Buat perbankan, risiko operasional merupakan ancaman yang paling sering terjadi yang pada akhirnya berujung pada pembobolan dana bank. Menurut pakar hukum dari Universitas Trisakti Yenti Garnasih, pembobolan itu kerapkali terjadi disebabkan ulah karyawan bank itu sendiri. “Sebetulnya sulit sekali membobol bank tanpa ada kerja sama dengan pihak bank, apalagi bila sistem kontrol berjalan dengan baik yang didukung dengan kecanggihan teknologi perbankan,” kata dia.
Lalu mengapa di industri yang memberikan gaji selangit dan tingkat kesejahteraan tinggi, masih ada saja karyawannya yang ‘mencuri’ atau melakukan tindakan yang merugikan perusahaannya sendiri? Jawabannya, bisa jadi, karena kurangnya kepuasan karyawan dalam bekerja atau juga kurangnya rasa memiliki perusahaan. Lebih dari itu, menurut pengalaman beberapa perusahaan global, penyebab yang lebih mendasar adalah kurang engaged-nya karyawan terhadap perusahaan.
Kepuasan karyawan (employee satisfaction) saja, pada saat ini sudah dianggap kurang memadai bagi organisasi untuk menunjang kinerja karyawan. Bisa saja terjadi karyawan yang memiliki kepuasan tinggi, justru tidak termotivasi untuk menunjukkan kinerja yang terbaik atau minimal berkontribusi positif pada perusahaan. Ironisnya ada sebagian di antaranya justru hanya menerima kepuasan dari fasilitas dan gaji yang diberikan perusahaan tanpa memberikan kontribusi untuk kesuksesan perusahaan.
Perusahaan-perusahaan yang paham dalam pengelolaan SDM yang baik, biasanya memiliki apa yang dinamakan “paket kesejahteraan”. Paket Kesejahteraan yang bagus merupakan hal penting dalam menarik talenta terbaik di pasar tenaga kerja kompetitif. Perusahaan-perusahaan yang kini banyak berkantor di Silicon Valley, banyak yang mengkonsep hal itu.
Banyak dari perusahaan itu menyulap kantornya seperti taman bermain bahkan karyawannya bisa makan gratis, bermain bilyar, mini golf, karaoke, bahkan tidur di kantor. Sekilas karyawan akan merasa nyaman di kantor dan merasa puas bekerja di perusahaan itu.

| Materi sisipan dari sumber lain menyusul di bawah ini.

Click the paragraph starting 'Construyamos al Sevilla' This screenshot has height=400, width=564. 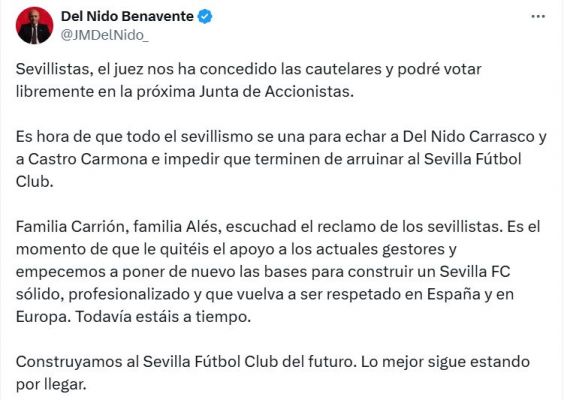click(x=273, y=373)
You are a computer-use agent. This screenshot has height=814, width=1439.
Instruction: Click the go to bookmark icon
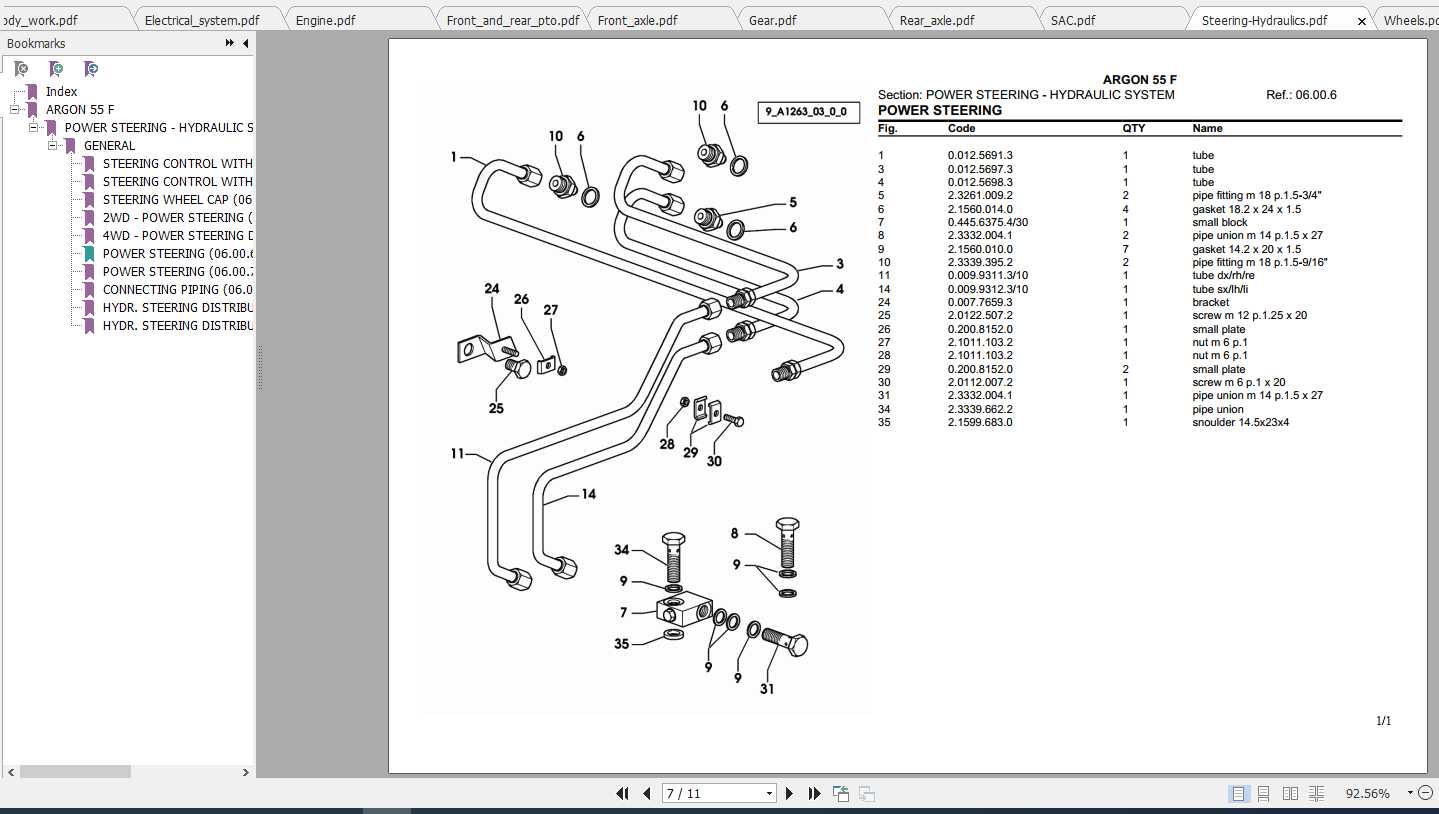pyautogui.click(x=90, y=68)
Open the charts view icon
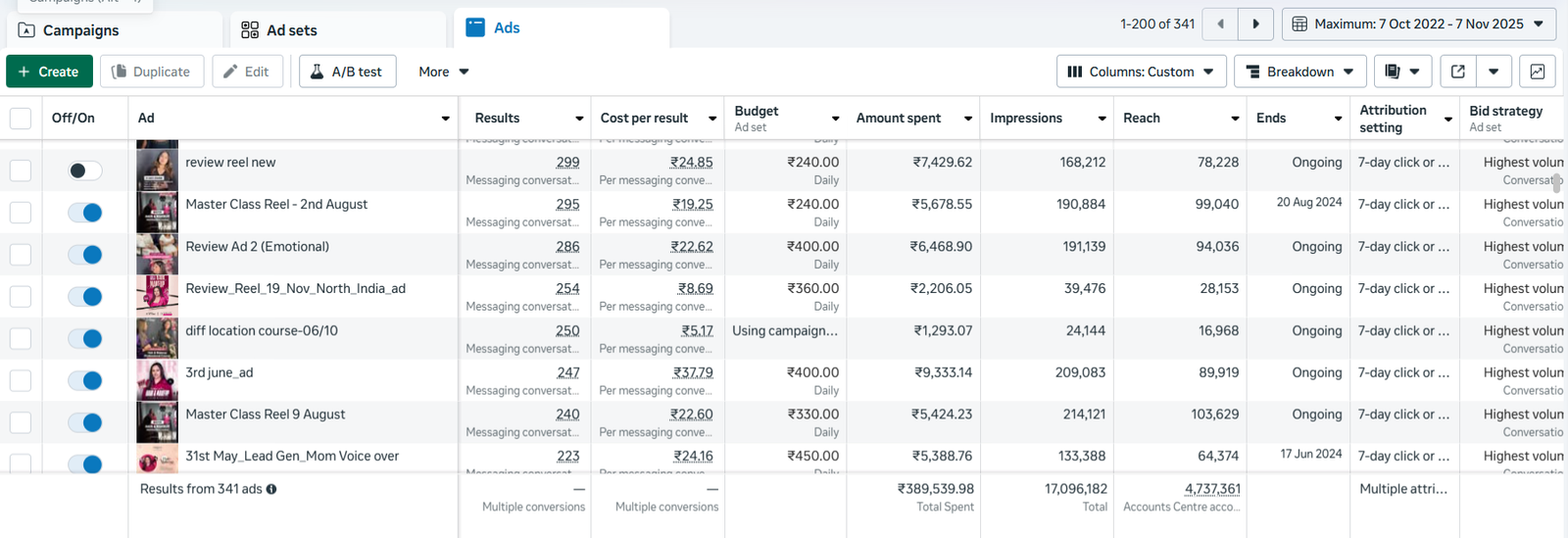This screenshot has width=1568, height=538. (1537, 72)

Namun fasilitas yang mentereng dan program-program kesejahteraan yang mahal itu ternyata tidak lantas membuat talenta-talenta perusahaan lebih engaged dengan perusahaan. Berdasarkan riset global yang dipublikasikan Harvard Business Review pada 2013, fasilitas ‘wah’ tersebut justru bisa menumbuhkan “disengagement” sehingga organisasi justru akan diisi oleh orang-orang yang tidak tepat.

Engagement bukan Satisfaction
Hal itu diakui oleh Willy Saelan, Direktur Sumber Daya Manusia Unilever Indonesia, yang mengatakan bahwa karyawan tidak melulu merasa puas dengan gaji tinggi ataupun tingkat kesejahteraan yang baik. “Ada keinginan lain dari mereka terutama untuk memuaskan batinnya. Kalau saya sendiri misalnya, merasa puas kalau bisa berkontribusi terhadap lingkungan sosial,” kata dia.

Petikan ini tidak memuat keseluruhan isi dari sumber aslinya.